• Collected data entries
......
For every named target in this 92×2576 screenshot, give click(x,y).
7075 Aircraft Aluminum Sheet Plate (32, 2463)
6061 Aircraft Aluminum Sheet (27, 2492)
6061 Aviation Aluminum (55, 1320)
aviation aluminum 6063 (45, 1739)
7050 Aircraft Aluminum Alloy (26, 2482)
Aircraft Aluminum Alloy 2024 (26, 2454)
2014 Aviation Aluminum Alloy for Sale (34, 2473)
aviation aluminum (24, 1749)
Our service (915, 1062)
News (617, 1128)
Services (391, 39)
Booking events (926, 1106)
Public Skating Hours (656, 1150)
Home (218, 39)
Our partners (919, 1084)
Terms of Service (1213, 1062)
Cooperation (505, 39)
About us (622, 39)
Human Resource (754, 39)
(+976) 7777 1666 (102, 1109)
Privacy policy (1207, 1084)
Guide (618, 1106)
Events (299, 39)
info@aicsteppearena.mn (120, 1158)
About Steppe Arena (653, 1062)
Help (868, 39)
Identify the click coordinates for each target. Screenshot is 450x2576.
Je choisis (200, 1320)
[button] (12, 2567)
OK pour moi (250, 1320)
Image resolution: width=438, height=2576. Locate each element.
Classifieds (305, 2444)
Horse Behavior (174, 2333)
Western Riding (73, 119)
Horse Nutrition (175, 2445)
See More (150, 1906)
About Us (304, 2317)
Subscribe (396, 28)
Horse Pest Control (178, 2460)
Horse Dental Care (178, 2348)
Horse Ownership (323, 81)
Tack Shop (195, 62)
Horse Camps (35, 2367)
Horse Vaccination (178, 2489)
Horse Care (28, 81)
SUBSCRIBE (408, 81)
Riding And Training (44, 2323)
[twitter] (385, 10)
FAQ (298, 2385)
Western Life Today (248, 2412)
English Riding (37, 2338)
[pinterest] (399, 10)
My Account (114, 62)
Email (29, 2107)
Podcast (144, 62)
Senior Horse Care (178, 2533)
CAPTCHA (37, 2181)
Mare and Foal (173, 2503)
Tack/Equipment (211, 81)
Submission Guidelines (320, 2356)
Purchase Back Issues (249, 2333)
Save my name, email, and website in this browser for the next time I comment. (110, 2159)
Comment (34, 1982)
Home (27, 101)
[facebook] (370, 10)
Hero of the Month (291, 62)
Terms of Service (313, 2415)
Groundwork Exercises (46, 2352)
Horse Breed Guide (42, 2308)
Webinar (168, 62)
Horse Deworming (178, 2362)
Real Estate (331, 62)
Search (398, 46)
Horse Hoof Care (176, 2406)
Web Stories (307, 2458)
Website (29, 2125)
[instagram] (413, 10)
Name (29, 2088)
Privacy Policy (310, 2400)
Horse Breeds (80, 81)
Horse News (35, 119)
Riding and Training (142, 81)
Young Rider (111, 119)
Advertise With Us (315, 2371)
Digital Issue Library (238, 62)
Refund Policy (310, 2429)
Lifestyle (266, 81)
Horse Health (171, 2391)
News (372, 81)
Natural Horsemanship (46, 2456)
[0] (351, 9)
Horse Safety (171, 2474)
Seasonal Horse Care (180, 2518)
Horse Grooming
......
• Problem statement
Each line of the data must be set down again as it is.

• Exercise output
For every named target in this 92×2576 screenshot, give click(x,y).
7075 Aircraft Aluminum Sheet Plate (32, 2463)
6061 Aircraft Aluminum Sheet (27, 2492)
6061 Aviation Aluminum (55, 1320)
aviation aluminum 6063 (45, 1739)
7050 Aircraft Aluminum Alloy (26, 2482)
Aircraft Aluminum Alloy 2024 (26, 2454)
2014 Aviation Aluminum Alloy for Sale (34, 2473)
aviation aluminum (24, 1749)
Our service (915, 1062)
News (617, 1128)
Services (391, 39)
Booking events (926, 1106)
Public Skating Hours (656, 1150)
Home (218, 39)
Our partners (919, 1084)
Terms of Service (1213, 1062)
Cooperation (505, 39)
About us (622, 39)
Human Resource (754, 39)
(+976) 7777 1666 (102, 1109)
Privacy policy (1207, 1084)
Guide (618, 1106)
Events (299, 39)
info@aicsteppearena.mn (120, 1158)
About Steppe Arena (653, 1062)
Help (868, 39)
Identify the click coordinates for each target. Screenshot is 450x2576.
Je choisis (200, 1320)
[button] (12, 2567)
OK pour moi (250, 1320)
Image resolution: width=438, height=2576. Locate each element.
Classifieds (305, 2444)
Horse Behavior (174, 2333)
Western Riding (73, 119)
Horse Nutrition (175, 2445)
See More (150, 1906)
About Us (304, 2317)
Subscribe (396, 28)
Horse Pest Control (178, 2460)
Horse Dental Care (178, 2348)
Horse Ownership (323, 81)
Tack Shop (195, 62)
Horse Camps (35, 2367)
Horse Vaccination (178, 2489)
Horse Care (28, 81)
SUBSCRIBE (408, 81)
Riding And Training (44, 2323)
[twitter] (385, 10)
FAQ (298, 2385)
Western Life Today (248, 2412)
English Riding (37, 2338)
[pinterest] (399, 10)
My Account (114, 62)
Email (29, 2107)
Podcast (144, 62)
Senior Horse Care (178, 2533)
CAPTCHA (37, 2181)
Mare and Foal (173, 2503)
Tack/Equipment (211, 81)
Submission Guidelines (320, 2356)
Purchase Back Issues (249, 2333)
Save my name, email, and website in this browser for the next time I comment. (110, 2159)
Comment (34, 1982)
Home (27, 101)
[facebook] (370, 10)
Hero of the Month (291, 62)
Terms of Service (313, 2415)
Groundwork Exercises (46, 2352)
Horse Breed Guide (42, 2308)
Webinar (168, 62)
Horse Deworming (178, 2362)
Real Estate (331, 62)
Search (398, 46)
Horse Hoof Care (176, 2406)
Web Stories (307, 2458)
Website (29, 2125)
[instagram] (413, 10)
Name (29, 2088)
Privacy Policy (310, 2400)
Horse Breeds (80, 81)
Horse News (35, 119)
Riding and Training (142, 81)
Young Rider (111, 119)
Advertise With Us (315, 2371)
Digital Issue Library (238, 62)
Refund Policy (310, 2429)
Lifestyle (266, 81)
Horse Health (171, 2391)
News (372, 81)
Natural Horsemanship (46, 2456)
[0] (351, 9)
Horse Safety (171, 2474)
Seasonal Horse Care (180, 2518)
Horse Grooming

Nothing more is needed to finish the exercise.